[Records for locating words and elements]

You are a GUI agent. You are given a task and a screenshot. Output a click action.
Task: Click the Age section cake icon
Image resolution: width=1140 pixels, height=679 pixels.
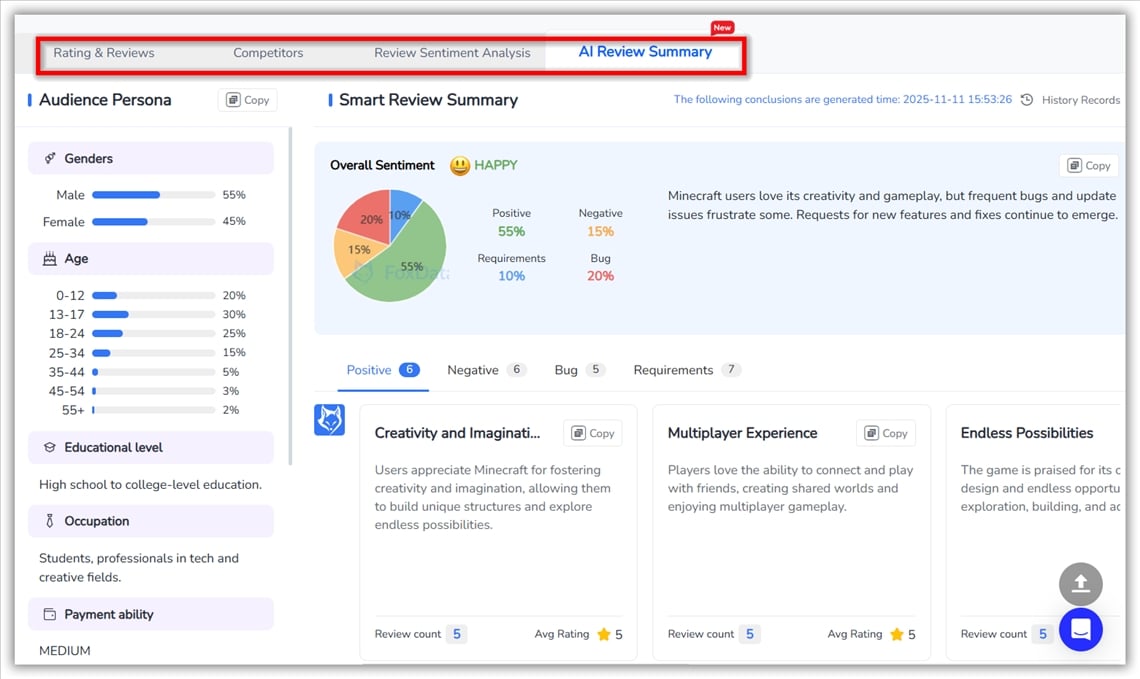pyautogui.click(x=50, y=259)
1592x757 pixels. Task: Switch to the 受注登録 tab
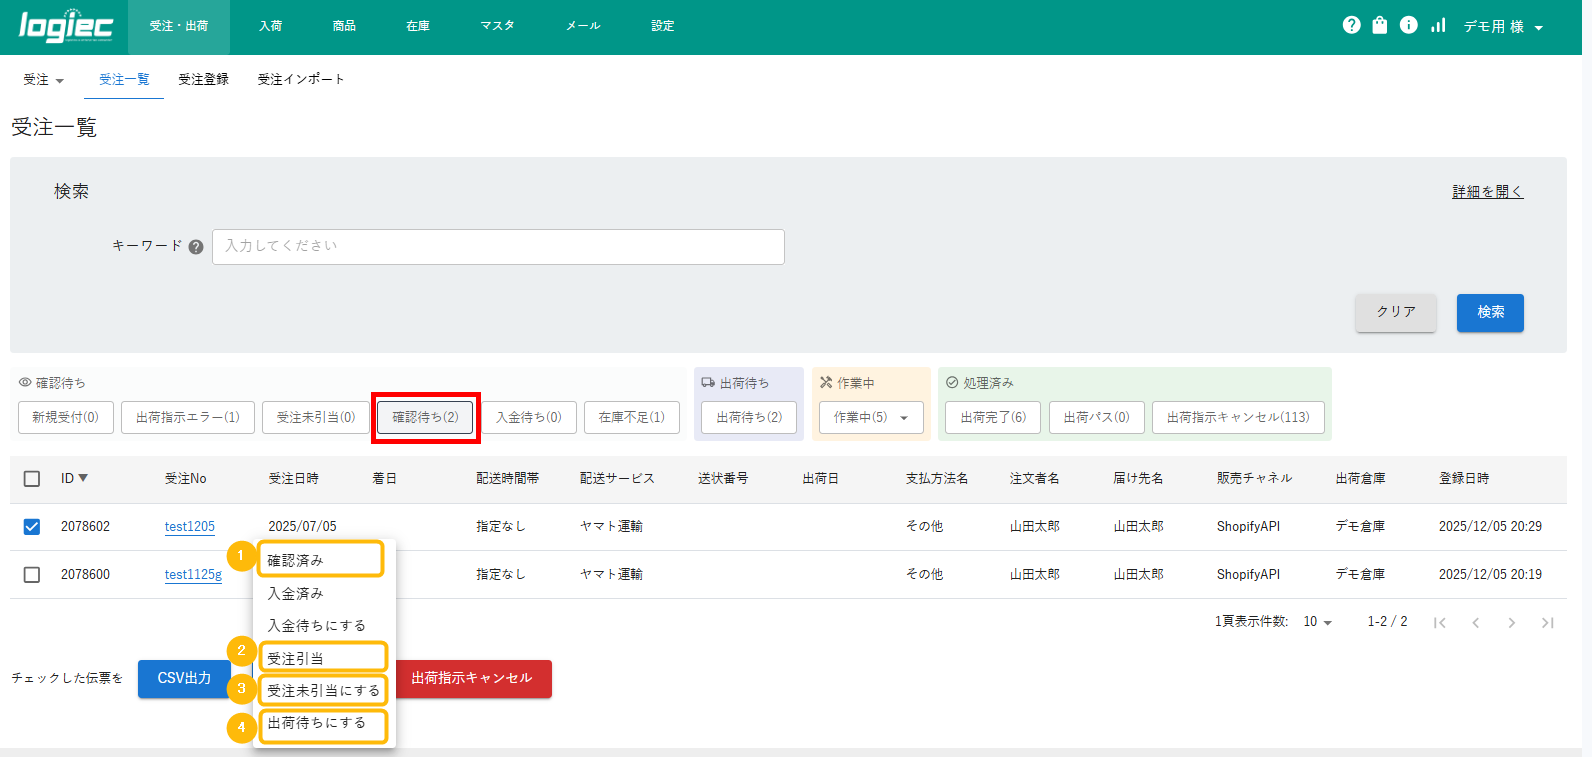[203, 80]
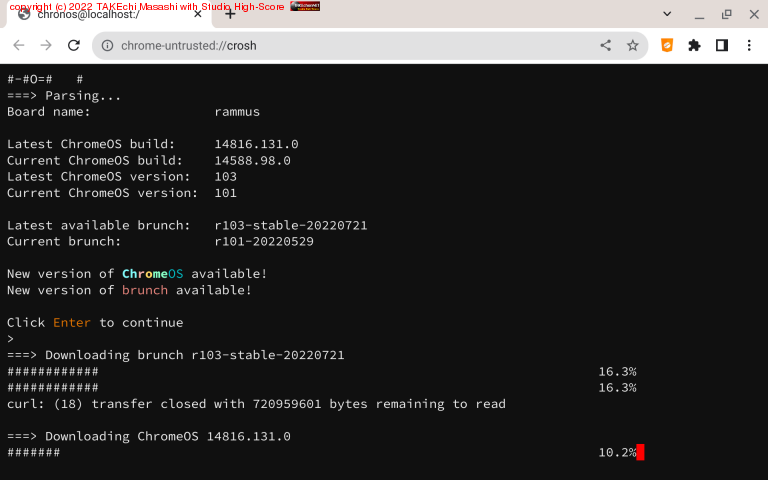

◆ **TASK DIRECTIONS**: Copy every one of the records above word for word, but leave out the pictures.

◆ **THE OUTPUT**:
You are a GUI agent. You are given a task and a screenshot. Output a click action.
Task: Click the Age section cake icon
Image resolution: width=1140 pixels, height=679 pixels.
pyautogui.click(x=50, y=259)
1592x757 pixels. Task: Switch to the 受注登録 tab
[203, 80]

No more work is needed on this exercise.